Il violera Bérit jusqu’au jour où, fasciné par Gun, il ira faire l’amour avec elle. Pas besoin d’être grand psy pour voir ce qui le motive. Pourtant, Gun finira par épouser Knut. Une page est tournée. Père et fils auront alors des relations plus paisibles. Mutisme et méchanceté sous-jacente de Bengt, profond mal-être de Knut, liberté sexuelle et sentimentale de Gun, transparence de Bérit: il y a des moments où Noémie Ksicova arrive à traduire ce qui fait la couleur de l’écriture de Stig Digerman mais pas la violence et cette mise en scène, trop sage, ne fonctionne pas bien.
La faute à quoi ? D’abord sans équivoque possible, à une scénographie assez lourdingue et peu crédible. Au début, sur le grand plateau des ateliers Berthier, ce petit appartement sur un praticable aussi étroit, semble déjà curieux. Mais cela ne va plus quand l’arrière du décor pivote et représente une maison de campagne. Et dans le fond, il y a une piscine avec de l’eau véritable. Ce qui a sûrement coûté cher mais qui sert très peu et dont on ne voit pas bien l’intérêt. Et Noémie Ksicova aurait pu faire davantage appel à l’imaginaire.
Anouk Dell’Aiera a visiblement oublié que scénographie ne signifiait pas réalité mais réalisme et suggestion, ce qui n’est pas la même chose. « S’il est une chose, dit Angelica Liddell, la grande créatrice et metteuse en scène espagnole, que l’événement scénique offre au spectateur, c’est la possibilité de désirer et de se souvenir.Les objets veulent d’abord être désirés, puis qu’on se souvienne d’eux. »
Mais ce ballet répété de praticables, que règle avec efficacité une armée de techniciens, parasite l’action, casse le rythme du jeu.
Par ailleurs, toute la première partie souffre d’une réécriture par Noémie Ksicova qui a du mal à nous convaincre. Ce texte manque d’unité avec la suite des dialogues. Et le spectacle souffre d’une sonorisation des voix avec micros H.F. qui ne fait pas sens. Comme ces moments où à l’avant-scène, amplifiés sur un chemin caillouteux, les pas d’un Knut titubant sous l’emprise de l’alcool…
Noémie Ksicova dirige ses acteurs avec précision mais souvent de façon souvent trop statique. Et l’interprétation qui était un peu raide ce soir de première à Paris, a certainement dû progresser.
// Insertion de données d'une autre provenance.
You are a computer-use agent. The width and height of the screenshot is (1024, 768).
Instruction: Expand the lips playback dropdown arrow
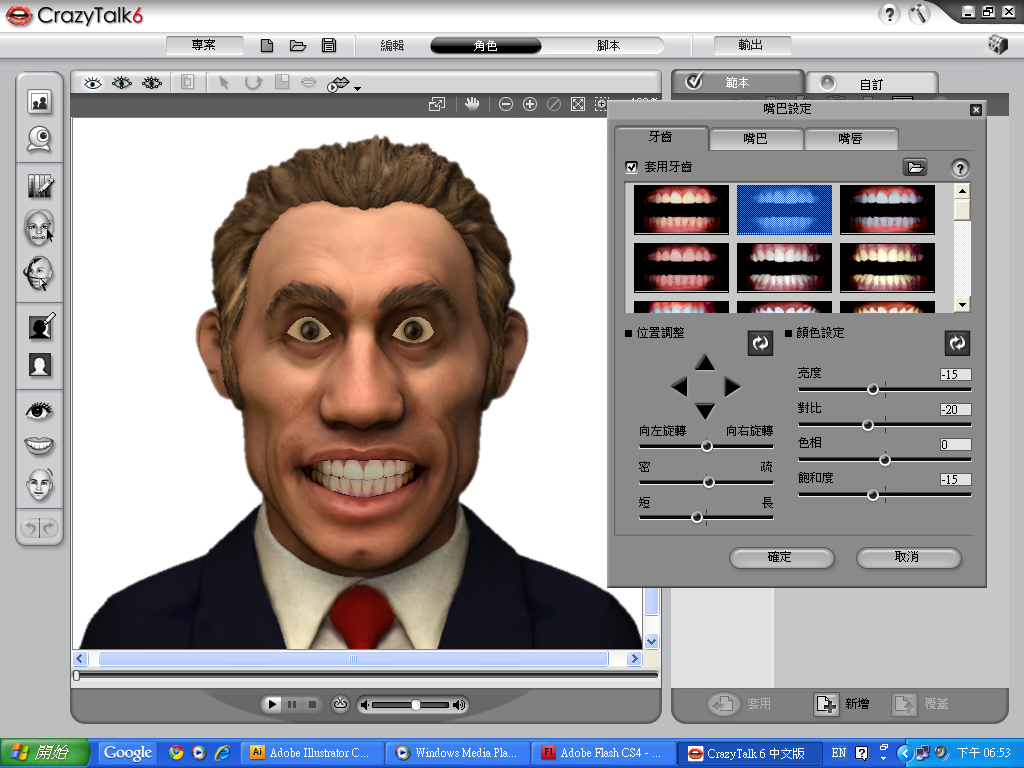357,88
Cela dit, y avait-il besoin de ces deux heures trente sans entracte pour traduire les angoisses existentielles de Stig Dagerman? Pas sûr! Enfin, le spectacle permet au moins à ceux qui ne le connaissaient pas, de découvrir le roman du grand écrivain suédois. A l’impossible, nul n’est tenu mais en l’adaptant à la scène, Noémie Ksicova a raté son coup.
Philippe du Vignal
Jusqu’au 17 mars, Odéon-Théâtre de l’Europe, Ateliers Berthier, 1 rue André Suarès, Paris ( XVII ème). T. : 01 44 85 40 40.
Le roman est publié aux éditions Gallimard.